Please set down the line that contains "Enable Can Edit for Daniel Gretland" and every line below it through the last, exactly as written, with no other lines.

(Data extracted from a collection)
──────

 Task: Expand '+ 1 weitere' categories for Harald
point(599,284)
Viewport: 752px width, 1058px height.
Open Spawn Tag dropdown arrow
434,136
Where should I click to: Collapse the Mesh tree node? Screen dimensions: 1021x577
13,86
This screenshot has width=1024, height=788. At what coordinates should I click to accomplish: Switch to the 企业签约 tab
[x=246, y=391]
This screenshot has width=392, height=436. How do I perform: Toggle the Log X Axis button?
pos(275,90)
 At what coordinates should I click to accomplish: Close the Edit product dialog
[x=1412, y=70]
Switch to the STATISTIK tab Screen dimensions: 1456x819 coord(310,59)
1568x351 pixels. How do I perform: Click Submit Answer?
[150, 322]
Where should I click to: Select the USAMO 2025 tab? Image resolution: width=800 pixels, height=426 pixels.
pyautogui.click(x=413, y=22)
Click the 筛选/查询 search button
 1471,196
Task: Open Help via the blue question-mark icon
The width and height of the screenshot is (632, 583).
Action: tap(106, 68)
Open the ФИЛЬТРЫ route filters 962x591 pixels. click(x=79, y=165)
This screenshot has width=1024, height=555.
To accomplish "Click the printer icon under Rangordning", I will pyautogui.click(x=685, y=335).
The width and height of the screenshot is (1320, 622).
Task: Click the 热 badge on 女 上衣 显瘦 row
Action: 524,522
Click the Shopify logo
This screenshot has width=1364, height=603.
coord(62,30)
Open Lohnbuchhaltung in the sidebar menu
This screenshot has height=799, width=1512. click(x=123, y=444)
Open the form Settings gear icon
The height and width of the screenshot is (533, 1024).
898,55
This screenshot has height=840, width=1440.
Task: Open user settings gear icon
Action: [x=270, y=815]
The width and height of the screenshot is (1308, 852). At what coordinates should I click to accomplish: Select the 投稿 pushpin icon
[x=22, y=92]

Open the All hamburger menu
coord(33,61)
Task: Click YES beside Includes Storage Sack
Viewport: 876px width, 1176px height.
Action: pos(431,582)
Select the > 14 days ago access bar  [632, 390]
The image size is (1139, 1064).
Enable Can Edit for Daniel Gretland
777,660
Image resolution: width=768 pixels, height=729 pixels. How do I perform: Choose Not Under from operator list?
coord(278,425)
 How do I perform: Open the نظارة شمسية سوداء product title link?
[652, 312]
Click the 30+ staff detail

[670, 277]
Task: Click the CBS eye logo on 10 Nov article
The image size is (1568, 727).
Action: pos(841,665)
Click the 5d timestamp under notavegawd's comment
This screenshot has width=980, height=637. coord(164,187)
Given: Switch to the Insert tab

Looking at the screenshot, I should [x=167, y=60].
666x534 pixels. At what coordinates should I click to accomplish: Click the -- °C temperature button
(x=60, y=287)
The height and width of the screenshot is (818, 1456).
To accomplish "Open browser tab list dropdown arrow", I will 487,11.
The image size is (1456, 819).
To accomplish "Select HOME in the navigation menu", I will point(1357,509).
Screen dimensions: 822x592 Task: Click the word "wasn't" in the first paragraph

──────

RESULT =
Enable Can Edit for Daniel Gretland
777,660
Image resolution: width=768 pixels, height=729 pixels. How do I perform: Choose Not Under from operator list?
coord(278,425)
 How do I perform: Open the نظارة شمسية سوداء product title link?
[652, 312]
Click the 30+ staff detail

[670, 277]
Task: Click the CBS eye logo on 10 Nov article
The image size is (1568, 727).
Action: pos(841,665)
Click the 5d timestamp under notavegawd's comment
This screenshot has width=980, height=637. coord(164,187)
Given: Switch to the Insert tab

Looking at the screenshot, I should [x=167, y=60].
666x534 pixels. At what coordinates should I click to accomplish: Click the -- °C temperature button
(x=60, y=287)
The height and width of the screenshot is (818, 1456).
To accomplish "Open browser tab list dropdown arrow", I will 487,11.
The image size is (1456, 819).
To accomplish "Select HOME in the navigation menu", I will point(1357,509).
Screen dimensions: 822x592 Task: Click the word "wasn't" in the first paragraph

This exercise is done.